My writing has always been personal. It exists in that liminal space between fantasy, possibility, and experience. Each thread is woven together. Without the personal, my writing is flat and lifeless. But I am not writing about my life. And I am not writing about people I know or how they influenced me. The boundary is different here. I don’t need to ask: would I be embarrassed if XYZ person read this? Instead, I ask: is this story authentic to me? Does it haunt me? Does it creep into my every waking thought and demand I unravel more of its threads? Every novel I’ve written where I can answer “yes” wasn’t like this because it mimicked reality. I’ve tried writing fiction about my real experiences, and it comes out as bad writing. Because Character A has a rich inner world and is a fully developed person, and Character B falls flat and has no voice.
The line between fiction and reality, for me, is personal.
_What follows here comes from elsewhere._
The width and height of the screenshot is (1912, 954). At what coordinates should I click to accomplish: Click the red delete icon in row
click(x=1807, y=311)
Right now, it’s a tribute to the ages I “lost” due to the pandemic, an exploration of being 22 and 23, with infinitely more magic thrown in. It’s a story about university, because even now that I work there, I miss my student days like hell. I’m writing about second chances, about feeling washed out and irrelevant because your life has entered a new era – and still finding opportunities for adventure.
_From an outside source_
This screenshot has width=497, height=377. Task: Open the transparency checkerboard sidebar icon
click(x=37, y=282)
I’m still a far cry from “write what you know”, but I have shifted gear. I’m writing a book for the era I’m in, and the era I left behind.
There are so many stories I’ve talked myself out of writing, because I was scared that one-day people I know would read and misconstrue them. I was terrified of an audience that didn’t exist, of attention that would whittle me down instead of building me up. I know what quality of attention I want now, and I have learned the hard way that this form of attention must be earned, that it comes from merit rather than shock value.
Good things don’t come to those who wait, they come to those who bide their time and know when to strike. Good things come to those who allow themselves to be seen, whilst honing their skills in silence.
I have a complicated relationship to attention, and believe me, I miss the dopamine rush that came from regularly sharing my writing. I don’t miss the panic and fear that came from writing about my personal life. So I am learning to be patient, to always opt for quality over quantity in the attention I experience. I’m not an attention seeker anymore. I’m an attention earner.